Task: Exactly the lines from the one with "Collapse the Sommario section chevron" to the end of the data below should be set down, and no others.

Segment Start: Input records

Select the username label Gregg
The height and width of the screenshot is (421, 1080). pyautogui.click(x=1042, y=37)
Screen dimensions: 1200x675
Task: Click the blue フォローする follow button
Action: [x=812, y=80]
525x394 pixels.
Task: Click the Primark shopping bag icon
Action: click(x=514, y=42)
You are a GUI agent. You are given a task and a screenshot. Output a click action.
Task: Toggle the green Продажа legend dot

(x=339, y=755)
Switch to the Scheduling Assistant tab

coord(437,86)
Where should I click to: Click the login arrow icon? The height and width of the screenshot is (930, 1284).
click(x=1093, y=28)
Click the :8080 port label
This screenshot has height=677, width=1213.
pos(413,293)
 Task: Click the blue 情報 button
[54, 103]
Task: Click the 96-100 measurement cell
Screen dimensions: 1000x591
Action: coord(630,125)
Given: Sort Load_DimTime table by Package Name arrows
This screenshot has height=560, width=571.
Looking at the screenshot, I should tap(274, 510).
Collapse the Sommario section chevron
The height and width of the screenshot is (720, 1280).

Segment End: Input records

Result for this task:
Collapse the Sommario section chevron
The height and width of the screenshot is (720, 1280).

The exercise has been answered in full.